The Slip-Cath® Beacon® Tip Catheter and Shuttle® Select Slip-Cath® Catheter are intended for use in angiographic procedures by physicians trained and experienced in angiographic techniques.

The Slip-Cath® Beacon® Tip Catheters and Shuttle® Select Slip-Cath® Catheters are visually identified by a distal radiopaque tip bonded onto a stainless steel braided catheter shaft. Slip-Cath® Beacon® Tip Catheters and Shuttle® Select Slip-Cath® Catheters are manufactured in lengths of 40. 60. 65. 75. 80. 90. 100. 125. 135 and 150 centimeters and have no distal sideports. Each catheter is manufactured with either a plastic winged hub. mounted on the proximal end of the catheter, indicating the catheter French size and relative endhole diameter, or a translucent hub with a strain relief. The catheters are manufactured with a 4.0, 4.1, 4.5, 5.0, 5.5 or 6.5 French catheter shaft that is designed with an inner lumen tapered to a 0.035 or a 0.038 inch endhole diameter. These catheters. are manufactured in a variety of distal tip configurations.

The provided document is a 510(k) summary for a medical device modification, specifically for the Slip-Cath® Beacon® Tip Catheter and Shuttle® Select Slip-Cath® Catheter. This type of submission focuses on demonstrating substantial equivalence to a predicate device rather than providing extensive clinical study data.
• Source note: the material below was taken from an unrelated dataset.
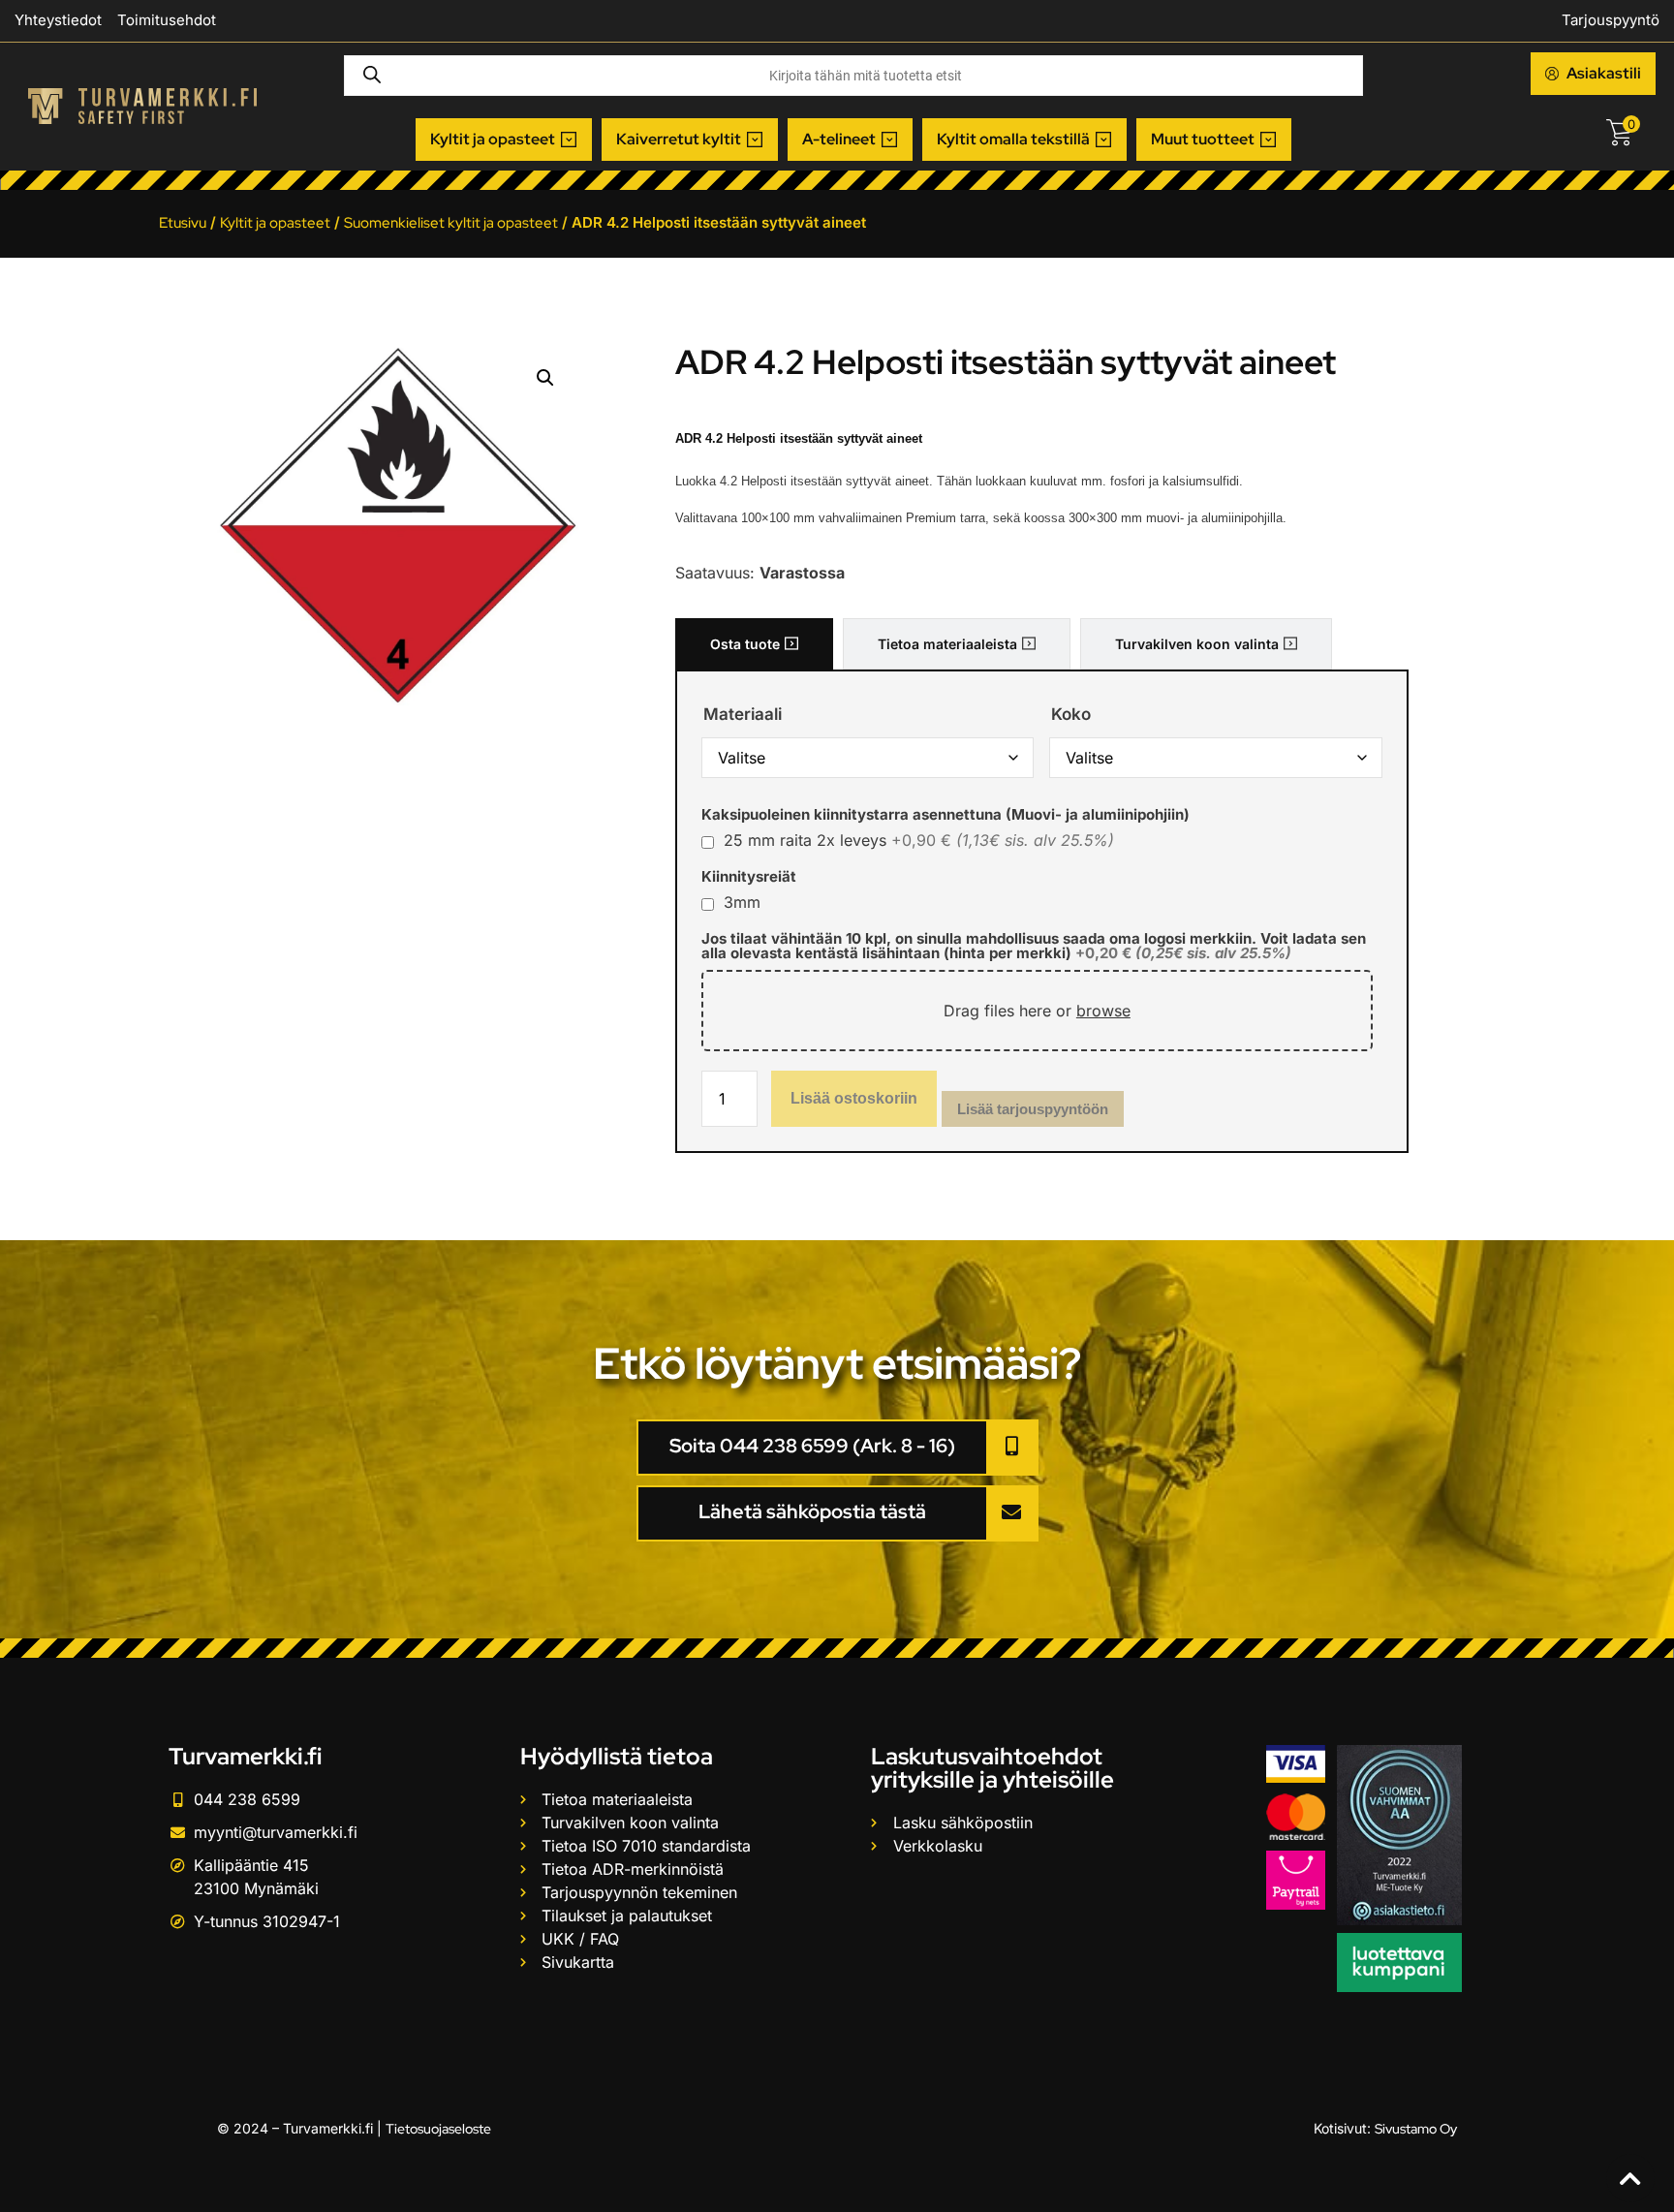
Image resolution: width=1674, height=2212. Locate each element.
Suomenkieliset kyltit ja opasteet (451, 223)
Therefore, many of the requested items related to clinical studies (e.g., sample size, data provenance, number of experts, adjudication methods, MRMC studies, standalone AI performance, training set details) are not applicable as this document describes physical performance testing, not a clinical study.

Here's the information that can be extracted:

1. Table of Acceptance Criteria and Reported Device Performance

2. Sample size used for the test set and the data provenance (e.g. country of origin of the data, retrospective or prospective)

• Not applicable for this submission type. The document describes physical and biocompatibility testing, not clinical data from a "test set" of patients. The tests mentioned are laboratory-based engineering and biological evaluations.

3. Number of experts used to establish the ground truth for the test set and the qualifications of those experts (e.g. radiologist with 10 years of experience)

• Not applicable. Ground truth in the context of clinical expert consensus is not relevant for the physical and biocompatibility tests performed. Standards (ISO 10555-1, ISO 10993-1) define the "ground truth" for acceptance.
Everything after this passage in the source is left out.